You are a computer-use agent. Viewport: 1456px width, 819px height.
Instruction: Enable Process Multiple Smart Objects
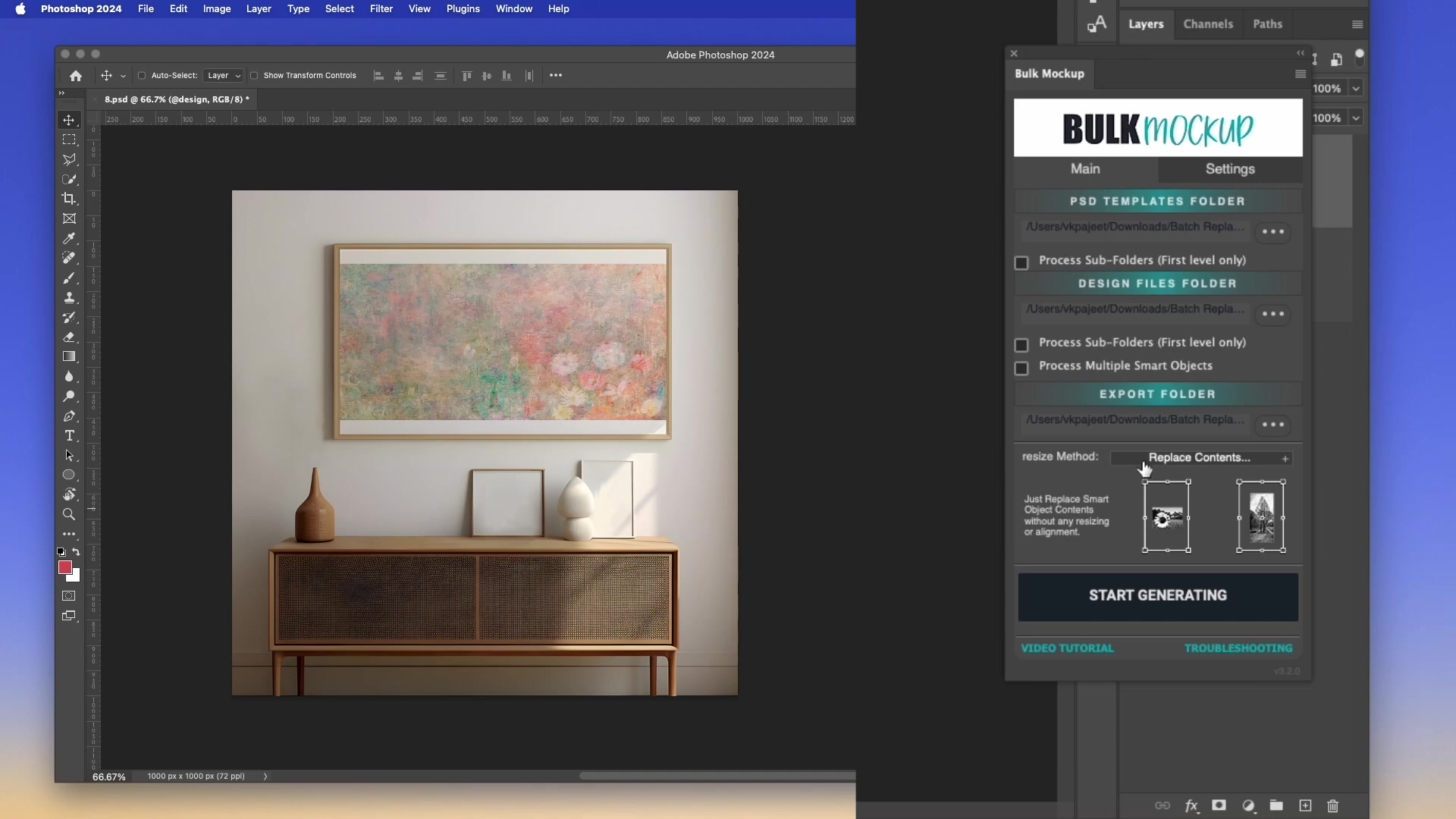pyautogui.click(x=1021, y=369)
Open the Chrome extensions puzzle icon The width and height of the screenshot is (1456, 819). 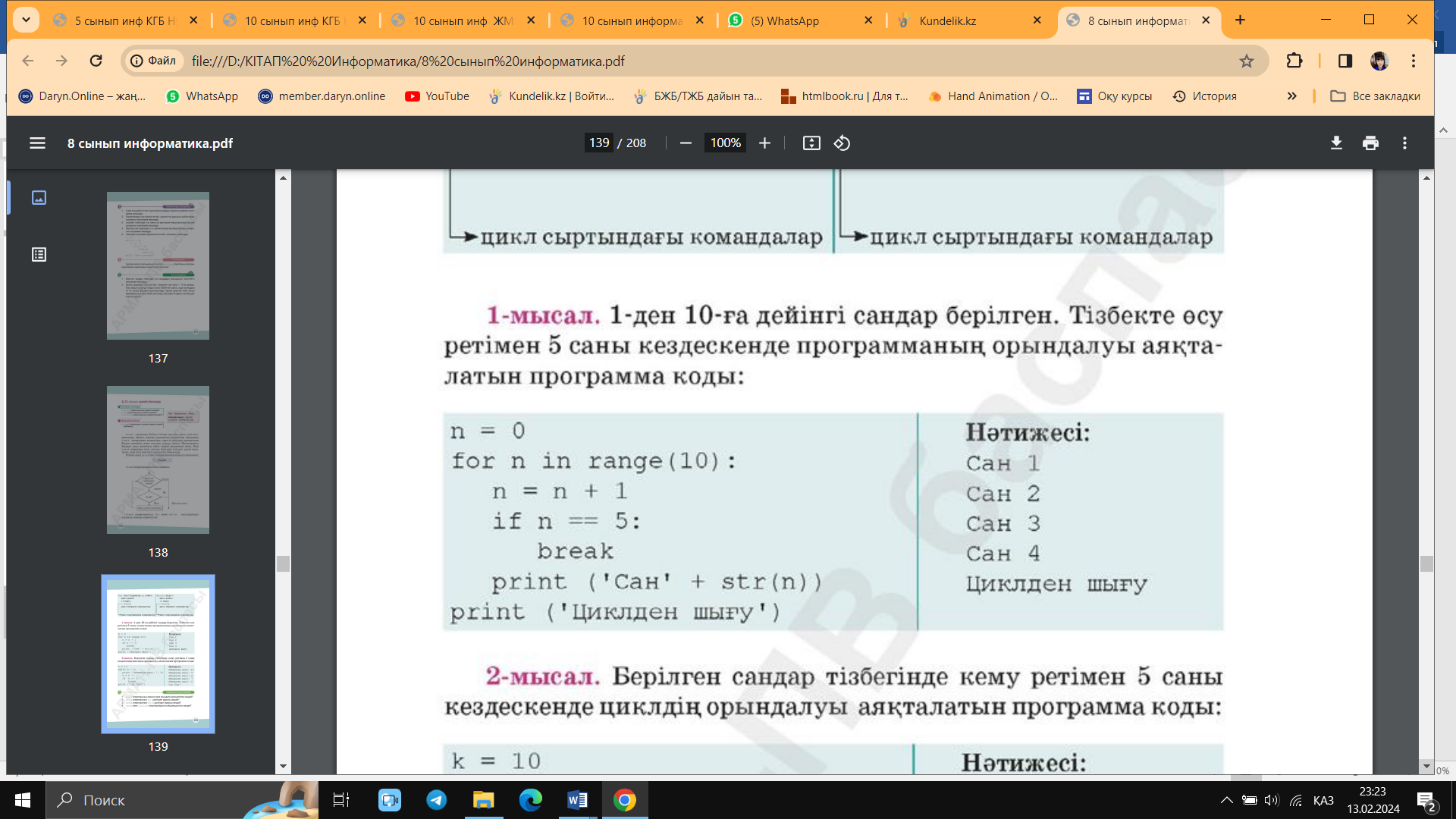[x=1294, y=61]
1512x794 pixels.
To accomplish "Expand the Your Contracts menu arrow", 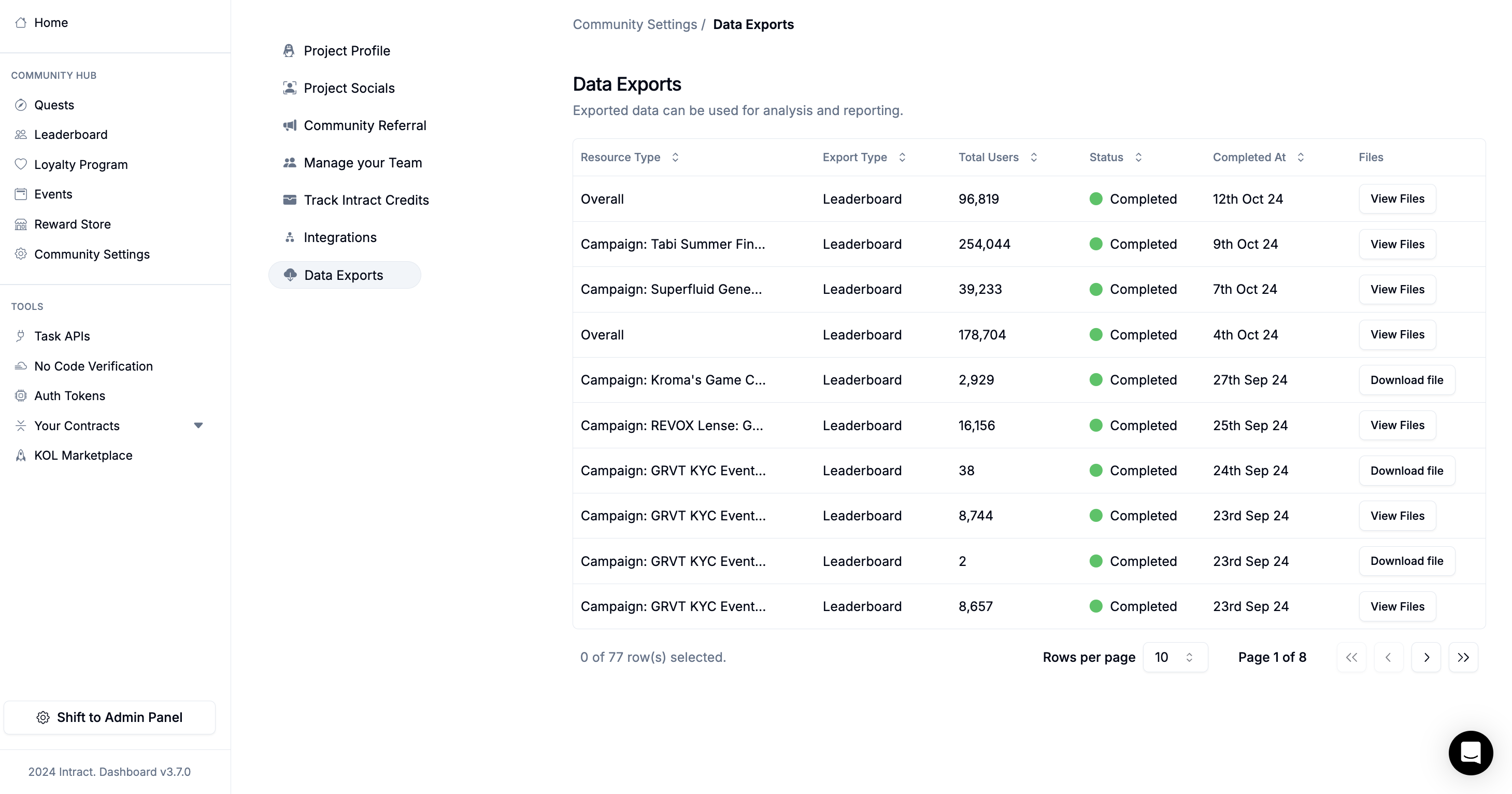I will pyautogui.click(x=198, y=425).
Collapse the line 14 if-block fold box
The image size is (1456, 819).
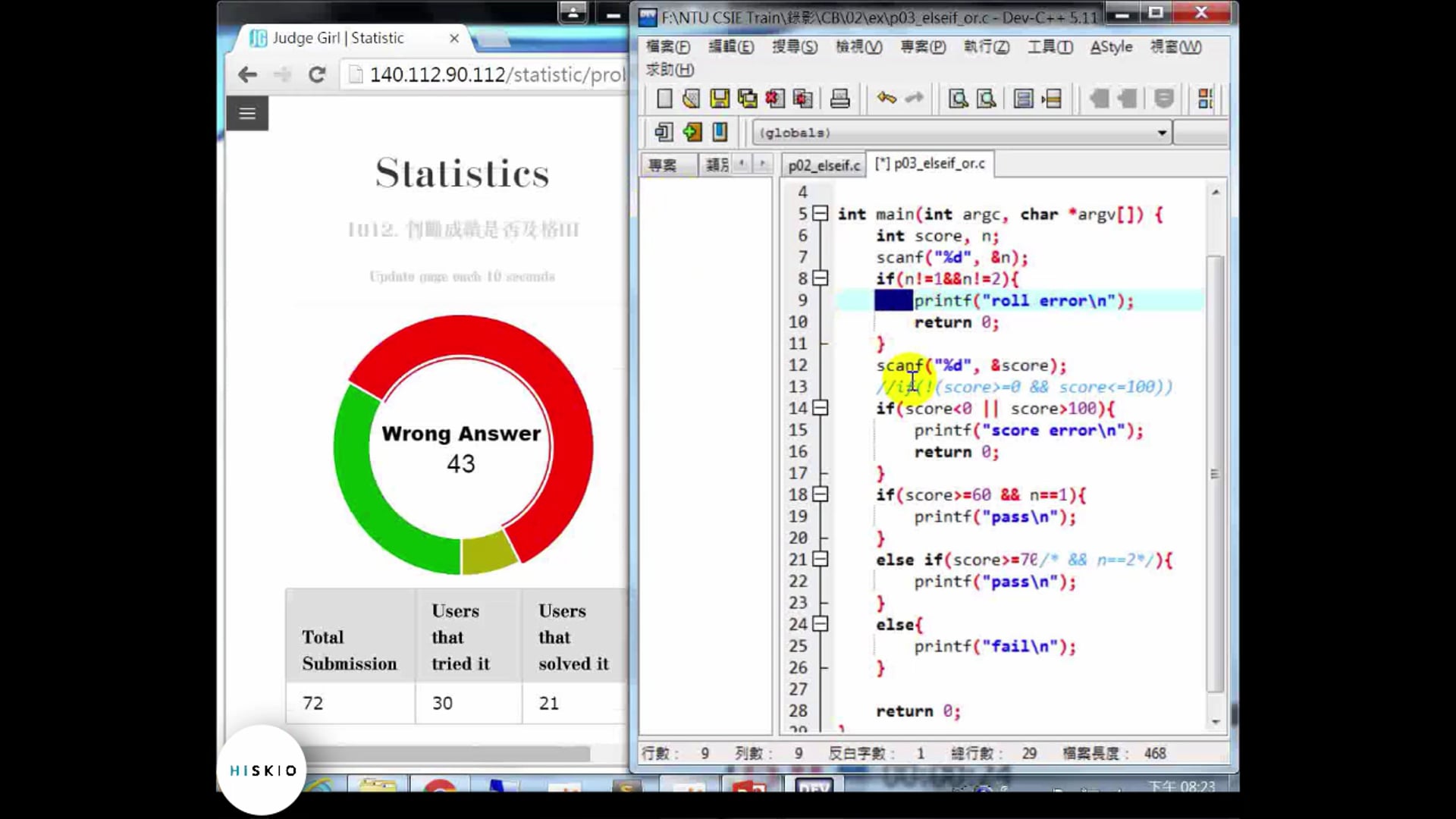coord(820,408)
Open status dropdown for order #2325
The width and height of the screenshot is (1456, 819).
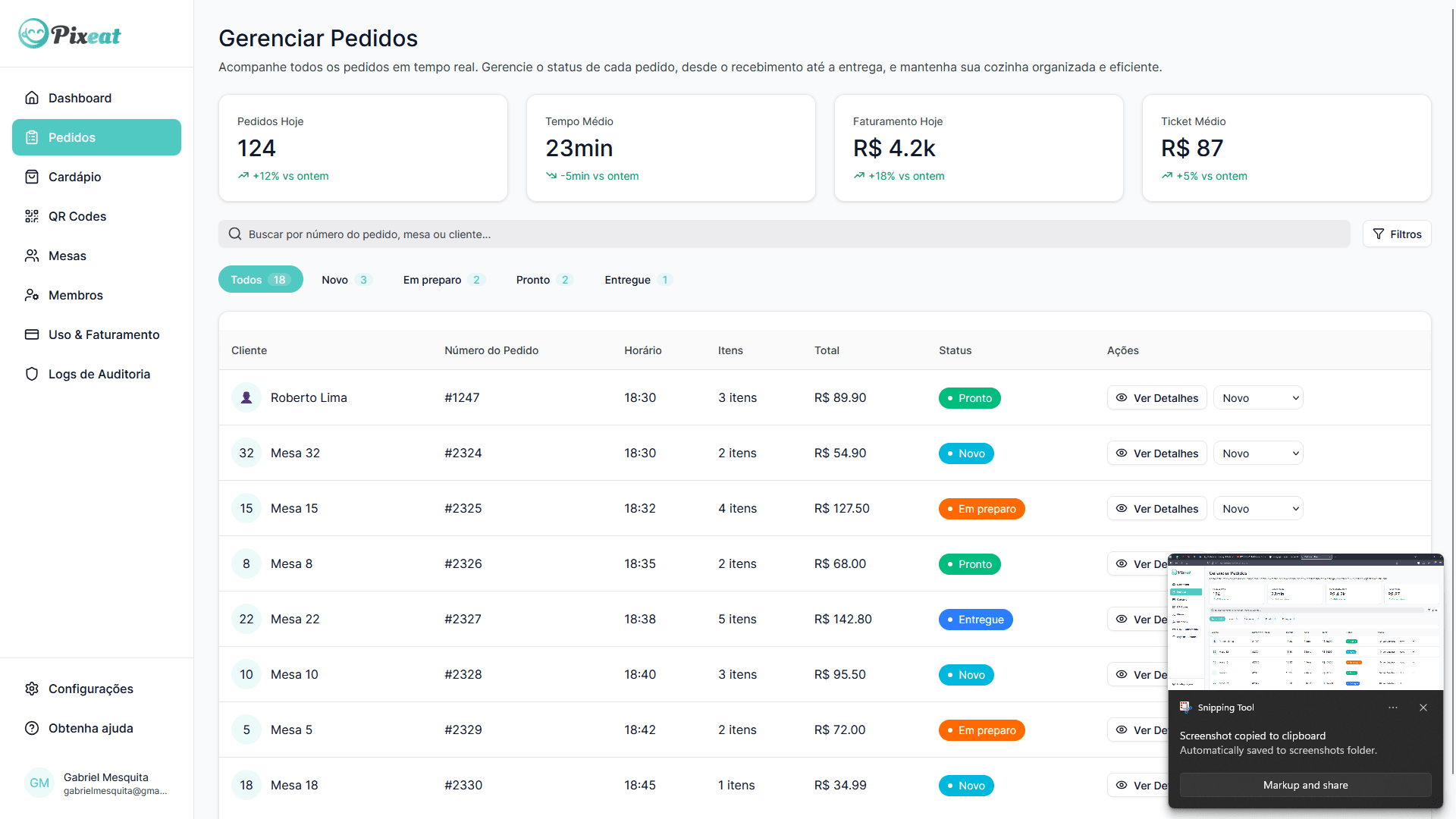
☆ ☆ ☆
### Assignment
Word for word, set down the lines from the line with "Collapse the line 14 if-block fold box" through the last line of the entries, and nothing else; the pictures stay out.

### Response to the exercise
Collapse the line 14 if-block fold box
The image size is (1456, 819).
coord(820,408)
Open status dropdown for order #2325
The width and height of the screenshot is (1456, 819).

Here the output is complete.